When using the cloudbase-init MSI installer, the installer has an option to sysprep the machine at the end of the installation. By default, it configures SetHostname Plugin to run during the Sysprep specialize step.

What my code does is to handle two scenarios:

  1. when cloudbase-init runs during specialize phase, it waits for the GeneralizationState=7, setup.exe = 1 and SetupFinalTasks = 0 (as the childcompletions are not ready at that moment). The reboot is performed by specialize step thorugh the special instruction of the RunSychronousComand - WillReboot https://github.com/cloudbase/cloudbase-init-installer/blob/master/CloudbaseInitSetup/Unattend.xml#L26
  2. when cloudbase-init runs at each boot as a service, it waits for GeneralizationState=7, setup.exe = 3 and SetupFinalTasks = 3 (as the childcompletions should be finished before performing other tasks like reboot, user scripts, etc).
jiaweien commented 4 years ago

I'm very sorry. I may have misunderstood you.I thought you wanted to use your code without refactoring. My idea is to complete the hostname setting by modifying unattend.xml, adding sethostname task in unattend.xml, and configuring willreboot as request to complete the hostname update. Is that what you said about changing the sethostname process? This way, users who want to customize unattend.xml (I used my own generated unattend.xml) will need to add the custom part to the unattend.xml in the cloudbase-init installer directory before proceeding to the last step, sysprep. I tried it, and it worked.

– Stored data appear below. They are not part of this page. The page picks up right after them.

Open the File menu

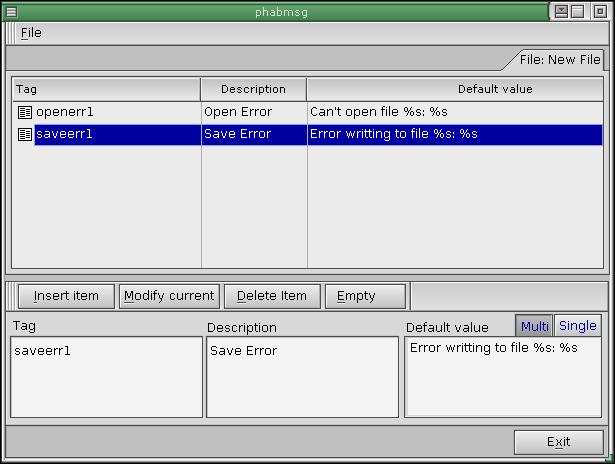(31, 32)
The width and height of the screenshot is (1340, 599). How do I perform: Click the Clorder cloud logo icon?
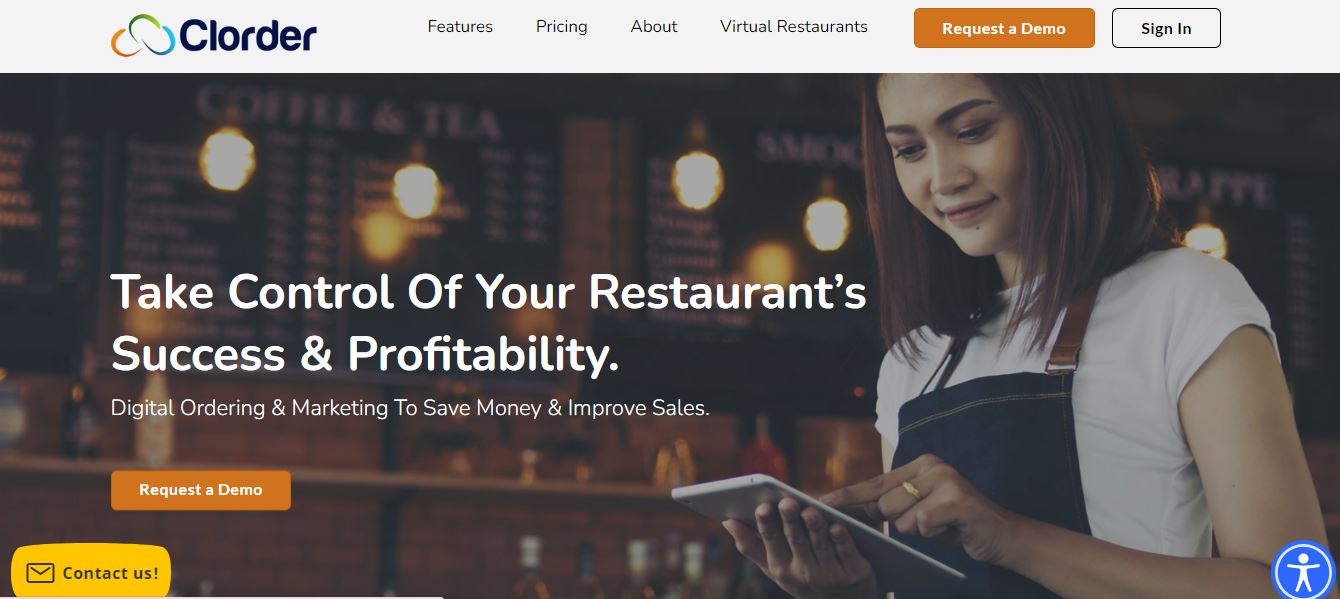(142, 35)
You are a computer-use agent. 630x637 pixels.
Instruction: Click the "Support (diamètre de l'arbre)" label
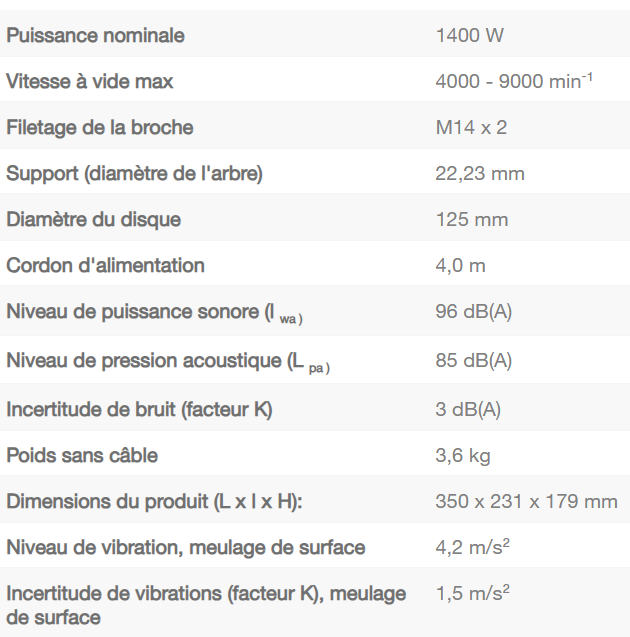click(x=135, y=174)
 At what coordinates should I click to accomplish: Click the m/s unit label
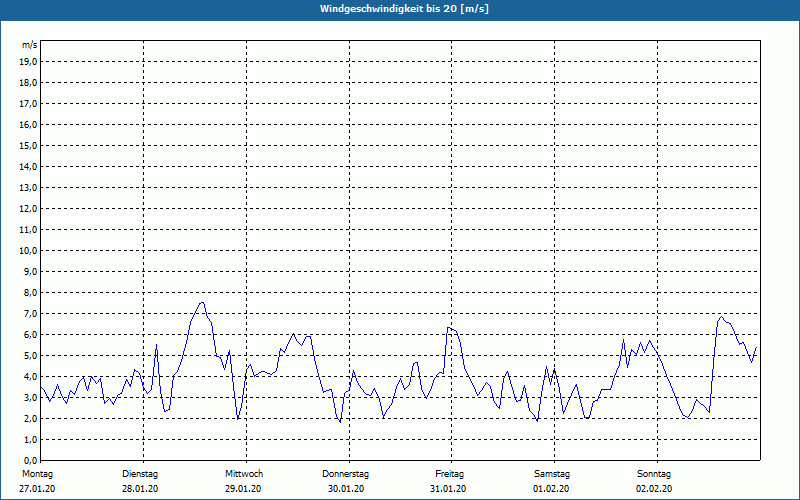point(30,45)
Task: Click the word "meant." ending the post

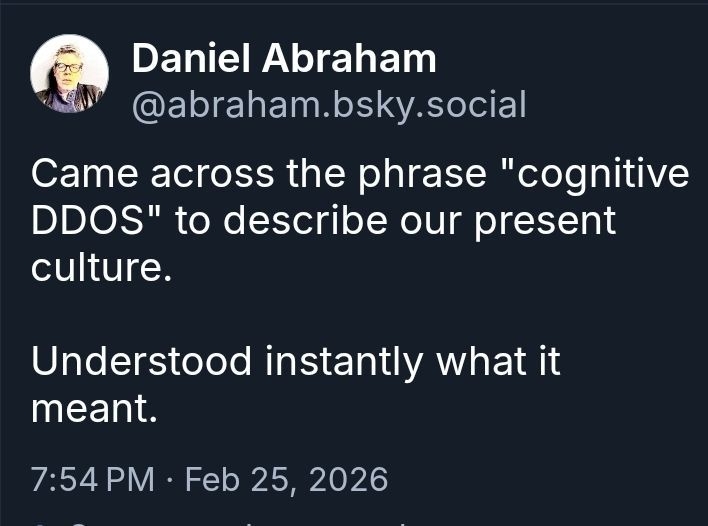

ader1990 commented 4 years ago

Hello @jiaweien,

Did you manage to solve this issue per my suggestion from above or did you use a special unattedn.xml? Do you still need some code change in Cloudbase-Init?

Thank you, Adrian Vladu

jiaweien commented 4 years ago

@ader1990 I'm sorry. I've been busy lately. I just tried to modify the architecture of the way what you said the last time , in the unattend.xml file before execution cloudbase-init added a step (my test scripts, not sethostname), it is can be done before the start of the cloubase-init (I reboot the machine in my test script, I saw the completion of sysprep log than cloudbase-init start logging time sooner). My idea is that, would be replace my script with sethostname, setting the hostname and restarting it before the other steps in cloudbase-init are executed. However, if this is true, it may be worth noting that sethostname may require a network to retrieve the hostname from the metadata.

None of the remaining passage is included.